Nous espérons que ces quelques réflexions, rattachant le message de la Très Sainte Vierge à des questions de suprême actualité pour la France et pour le monde, aideront le lecteur à tirer le plus grand profit de cette substantielle étude sur les apparitions et le message de Fatima.
Avec Notre Dame de Fatima, « marchons vers la civilisation catholique qui naîtra sans aucun doute des décombres du monde actuel, comme des décombres du monde romain naquit la civilisation médiévale. Marchons à la conquête de cet idéal, avec le courage, la persévérance, la résolution d’affronter et de vaincre tous les obstacles, qu’avaient au cœur les Croisés qui avançaient vers Jérusalem. Si nos ancêtres ont su mourir pour reconquérir le tombeau du Christ, comment ne voudrions-nous pas – nous, comme eux, fils de l’Église – lutter et mourir pour restaurer quelque chose qui vaut infiniment plus que le très précieux Sépulcre du Sauveur : son Règne sur les âmes et les sociétés, qu’Il créa et sauva pour qu’elles L’aiment éternellement ».**
Société française pour la défense de la Tradition, Famille et Propriété – TFP –
Antonio A. Borelli
Le 26 juin 2000, la Congrégation pour la Doctrine de la Foi publie le document intitulé Le message de Fatima, distribué avec un grand déploiement publicitaire dans la Sala Stampa du Vatican et via Internet, en six langues (allemand, anglais, espagnol, français, italien et portugais).

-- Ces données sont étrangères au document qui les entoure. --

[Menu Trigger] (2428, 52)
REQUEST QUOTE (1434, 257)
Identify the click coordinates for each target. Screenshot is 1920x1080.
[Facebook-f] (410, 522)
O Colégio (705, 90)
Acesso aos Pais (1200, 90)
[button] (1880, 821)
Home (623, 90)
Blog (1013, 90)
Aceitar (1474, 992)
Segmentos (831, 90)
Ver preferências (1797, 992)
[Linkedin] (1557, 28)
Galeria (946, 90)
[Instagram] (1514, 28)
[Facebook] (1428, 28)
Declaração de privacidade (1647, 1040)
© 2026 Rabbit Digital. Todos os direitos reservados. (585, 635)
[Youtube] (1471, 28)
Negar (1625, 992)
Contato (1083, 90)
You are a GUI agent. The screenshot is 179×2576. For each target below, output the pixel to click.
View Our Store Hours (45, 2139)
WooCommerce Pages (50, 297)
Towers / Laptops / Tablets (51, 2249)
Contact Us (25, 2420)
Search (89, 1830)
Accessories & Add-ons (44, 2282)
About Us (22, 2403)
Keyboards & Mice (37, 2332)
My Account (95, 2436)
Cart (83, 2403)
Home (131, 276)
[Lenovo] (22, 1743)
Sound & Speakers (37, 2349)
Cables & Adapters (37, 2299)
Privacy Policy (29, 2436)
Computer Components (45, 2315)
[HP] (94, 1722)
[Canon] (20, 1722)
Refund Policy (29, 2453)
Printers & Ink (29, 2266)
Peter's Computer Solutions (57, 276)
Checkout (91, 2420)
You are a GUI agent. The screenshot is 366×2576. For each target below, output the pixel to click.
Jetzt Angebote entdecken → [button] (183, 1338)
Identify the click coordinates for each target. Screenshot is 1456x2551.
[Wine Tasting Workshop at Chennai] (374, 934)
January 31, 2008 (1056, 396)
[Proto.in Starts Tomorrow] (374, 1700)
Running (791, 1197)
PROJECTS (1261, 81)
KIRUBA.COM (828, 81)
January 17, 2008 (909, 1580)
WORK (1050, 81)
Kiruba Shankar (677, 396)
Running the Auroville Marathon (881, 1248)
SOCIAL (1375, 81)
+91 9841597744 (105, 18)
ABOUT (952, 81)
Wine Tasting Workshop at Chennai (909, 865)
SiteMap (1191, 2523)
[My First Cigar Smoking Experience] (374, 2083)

La séance de la Sala Stampa est présidé par le cardinal Joseph Ratzinger, Préfet de la Congrégation, accompagné de Mgr Tarcisio Bertone, archevêque-émérite de Vercelli et secrétaire de la Congrégation, et retransmise en direct par la chaîne de télévision publique italienne ainsi que par d’autres chaînes de télévision du monde entier.
Le document contient diverses pièces de la plus grande importance, parmi lesquelles un Commentaire théologique, du cardinal Ratzinger, contenant une explication synthétique sur le « lieu théologique » de la révélation publique et des révélations privées dans l’Église, suivi d’une « tentative d’interprétation du “secret” de Fatima ».
Le cardinal Ratzinger, lors de la conférence de presse dans la Sala Stampa a affirmé catégoriquement que le Saint Siège ne prétendait en aucune façon imposer cette interprétation, d’où l’on en déduit qu’il est permis aux chercheurs d’essayer de l’approfondir ou même d’offrir de nouvelles perspectives d’interprétation. Il est superflu d’insister sur la prudence et la modestie nécessaire pour ce faire.
De notre part, c’est ce que nous avons tenté, sans prétention, dans les lignes qui suivent, ajoutant des concepts de la spiritualité de saint Louis-Marie Grignion de Montfort, ainsi que des enrichissements de ces concepts apportés par l’éminent penseur et homme d’action brésilien, le professeur Plinio Corrêa de Oliveira, décédé en 1995. Deux de ses articles (respectivement de 1953 et 1958) constituent de véritables commentaires du troisième Secret, fait avec quatre décennies d’avance !
Nous avons intercalé des intertitres dans le texte de la troisième partie du Secret, que nous reproduisons tiré du document présenté par la Congrégation pour la Doctrine de la Foi. Les numéros après chaque subdivision renvoient aux commentaires qui suivent.
« J.M.J.
« La troisième partie du secret révélé le 13 juillet 1917 dans la Cova de Iria – Fatima.
« J’écris en obéissance à Vous, mon Dieu, qui me le commandez par l’intermédiaire de son Exce Rév.me Monseigneur l’Evêque de Leiria et de Votre Très Sainte Mère, qui est aussi la mienne » (1).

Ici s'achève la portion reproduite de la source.